Where does the word "screenshot" show up in the records? Copy every line that has it.

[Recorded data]

========================

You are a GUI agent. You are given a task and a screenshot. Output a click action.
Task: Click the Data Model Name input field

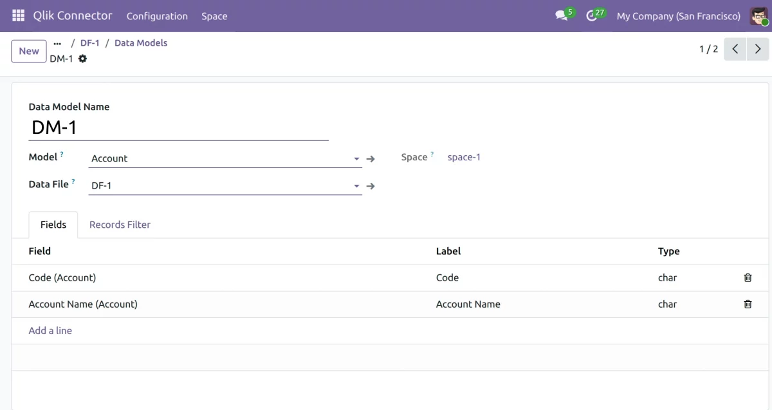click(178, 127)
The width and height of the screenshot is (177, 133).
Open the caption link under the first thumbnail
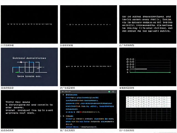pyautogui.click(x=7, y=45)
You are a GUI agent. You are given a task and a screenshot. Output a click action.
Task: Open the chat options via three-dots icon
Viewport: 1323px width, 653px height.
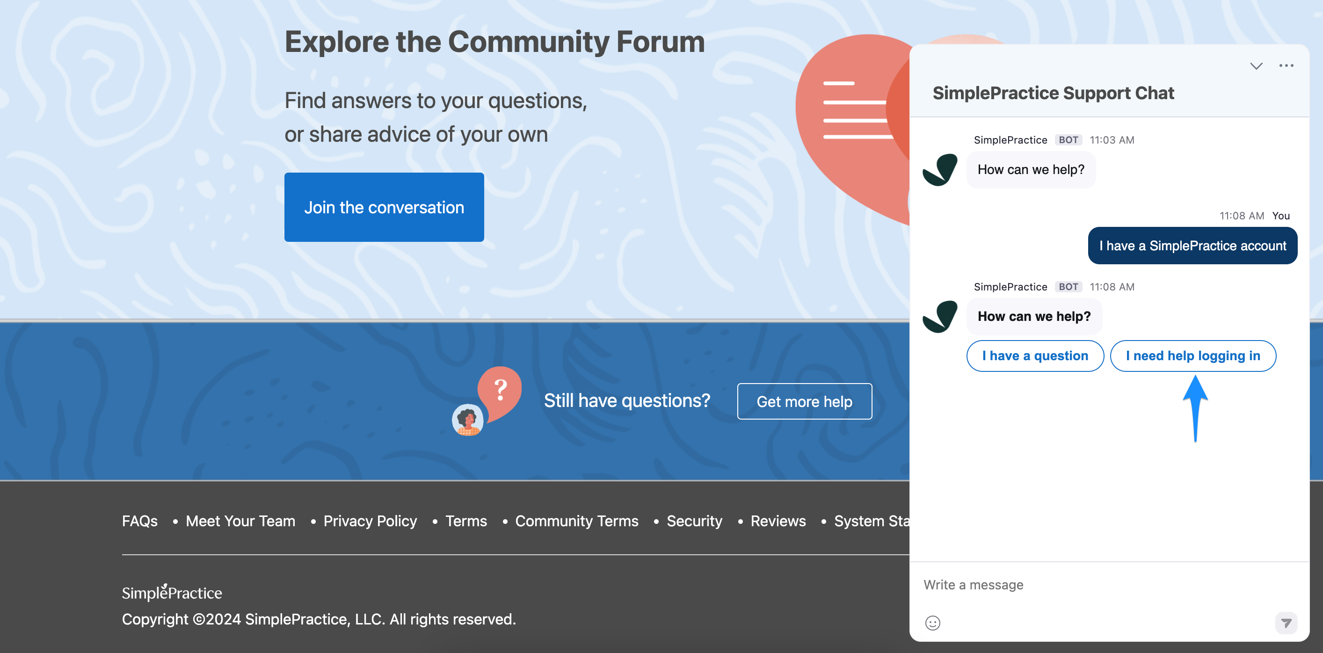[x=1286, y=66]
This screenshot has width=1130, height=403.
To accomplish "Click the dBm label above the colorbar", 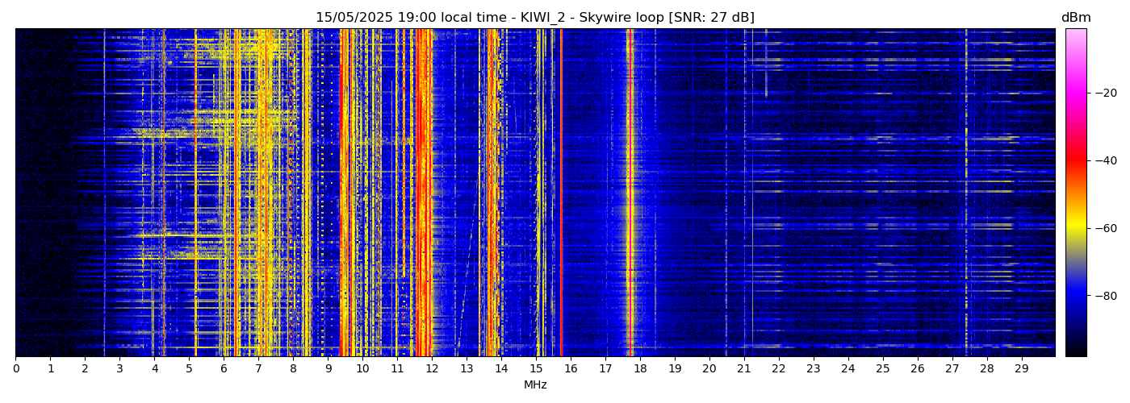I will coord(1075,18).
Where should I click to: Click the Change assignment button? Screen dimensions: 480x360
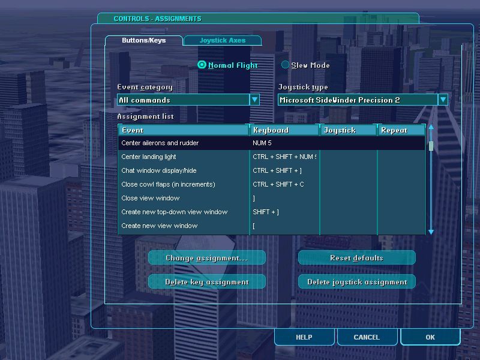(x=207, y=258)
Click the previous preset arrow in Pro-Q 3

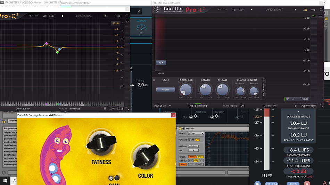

========================

#### Completed task
You are a GUI agent. You are given a task and a screenshot. Output a click action.
The width and height of the screenshot is (177, 133).
You are a GUI agent. You are given a task and a screenshot. Output a click action.
This screenshot has width=1130, height=403.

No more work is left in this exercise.